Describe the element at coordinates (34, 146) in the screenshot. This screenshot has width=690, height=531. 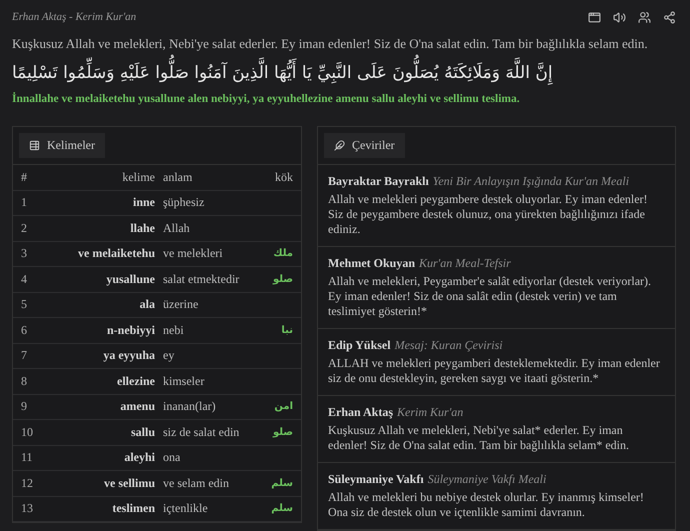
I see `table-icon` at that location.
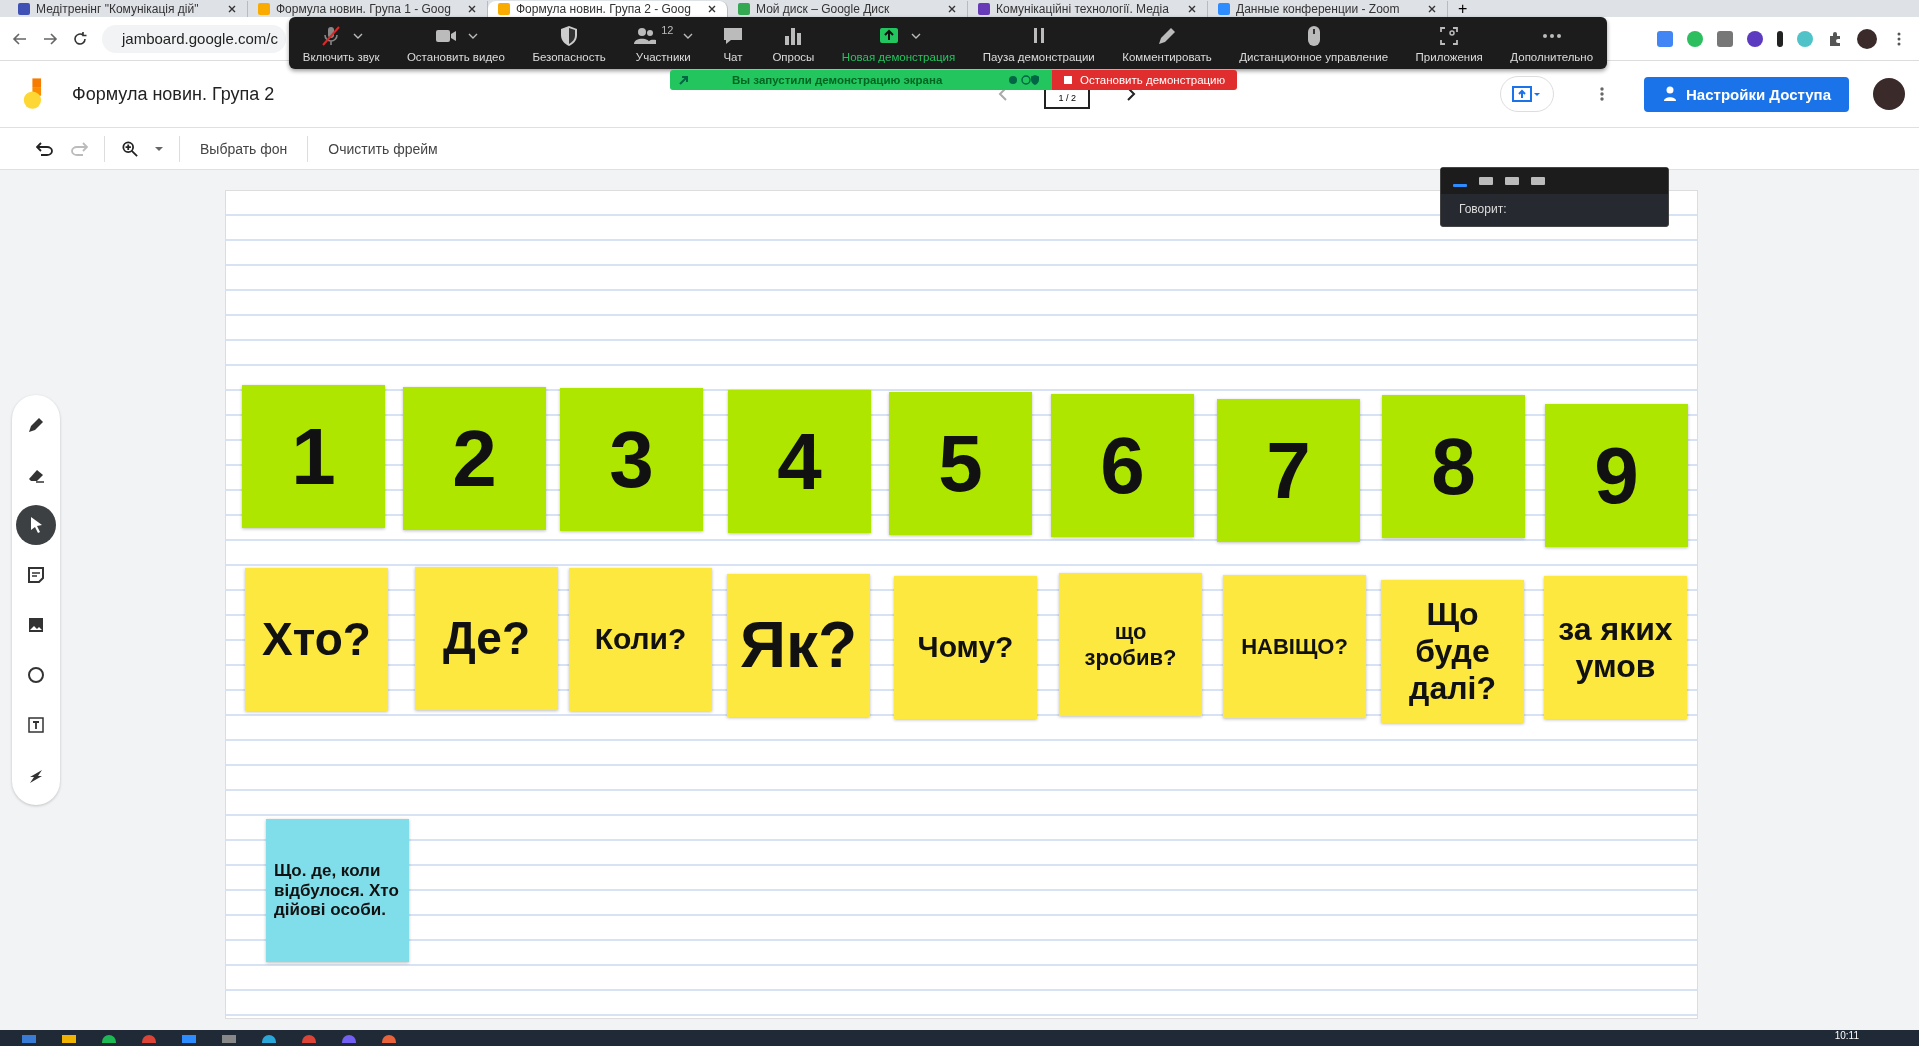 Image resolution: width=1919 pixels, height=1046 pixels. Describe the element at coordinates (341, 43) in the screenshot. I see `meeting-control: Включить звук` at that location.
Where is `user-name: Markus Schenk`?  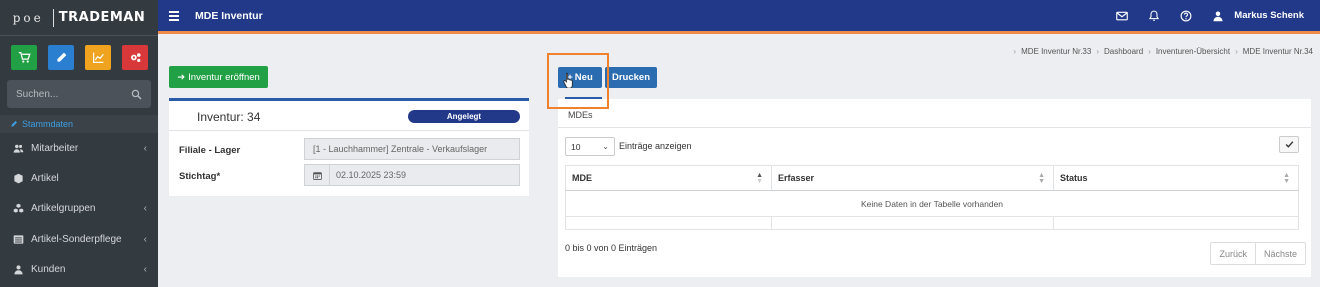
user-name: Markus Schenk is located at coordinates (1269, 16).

▶ _Directive_: Format all of the rows above as a JSON list of strings, one string per line and no strings for blank lines. Leave the pictures out.

▶ _Answer box_:
[
  "Describe the element at coordinates (34, 146) in the screenshot. This screenshot has width=690, height=531. ",
  "I see `table-icon` at that location.",
  " Image resolution: width=1919 pixels, height=1046 pixels. Describe the element at coordinates (341, 43) in the screenshot. I see `meeting-control: Включить звук` at that location.",
  "Where is `user-name: Markus Schenk`?  ",
  "user-name: Markus Schenk is located at coordinates (1269, 16)."
]